**Data shown:**

——————

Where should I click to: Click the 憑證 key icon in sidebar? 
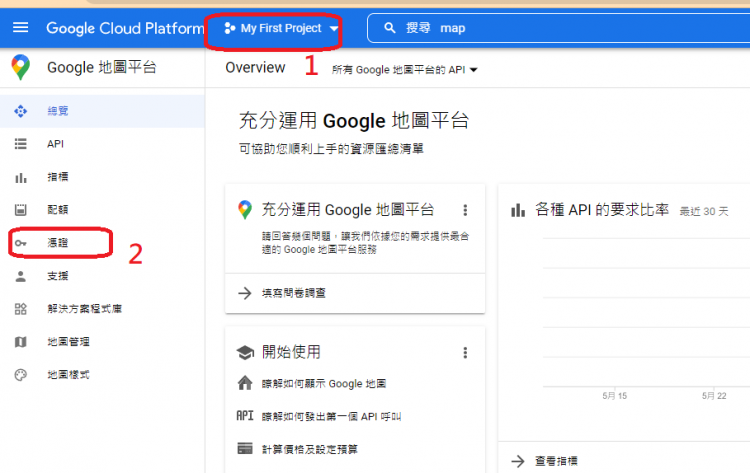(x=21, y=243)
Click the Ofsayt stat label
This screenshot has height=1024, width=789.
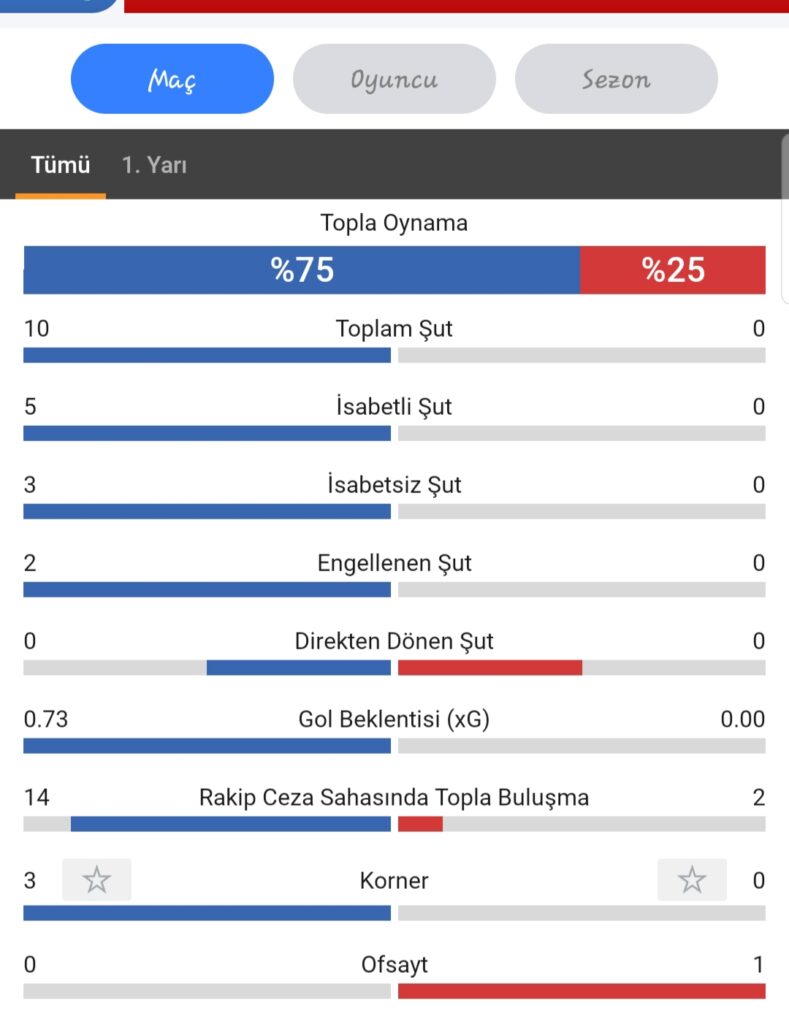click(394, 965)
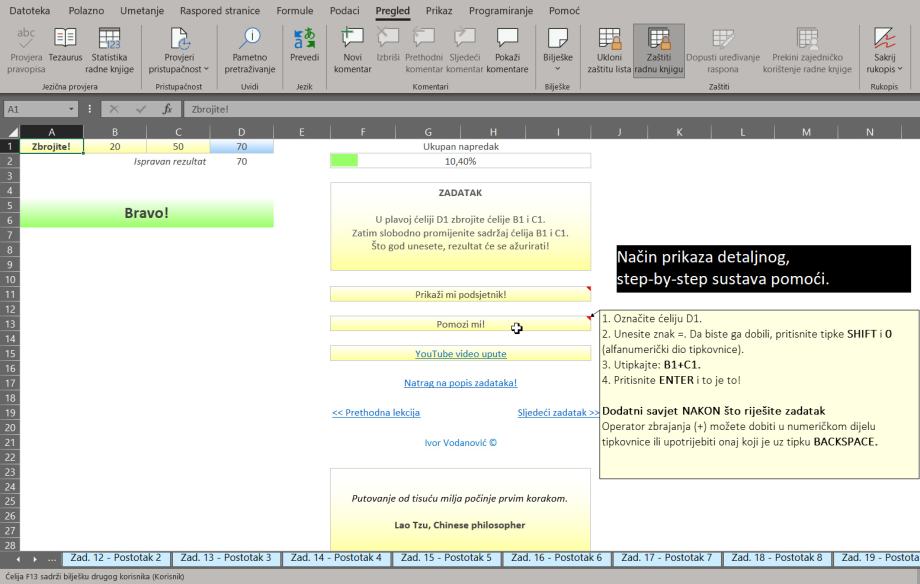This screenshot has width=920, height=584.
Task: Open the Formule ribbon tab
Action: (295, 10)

——————

**Your task:**
Print the full listing above exactly. Pictures stay out of the copy.

**Result:**
Where should I click to: Click the 憑證 key icon in sidebar? 
(x=21, y=243)
Click the Ofsayt stat label
This screenshot has height=1024, width=789.
click(394, 965)
This screenshot has width=920, height=584.
Task: Open the Formule ribbon tab
Action: (295, 10)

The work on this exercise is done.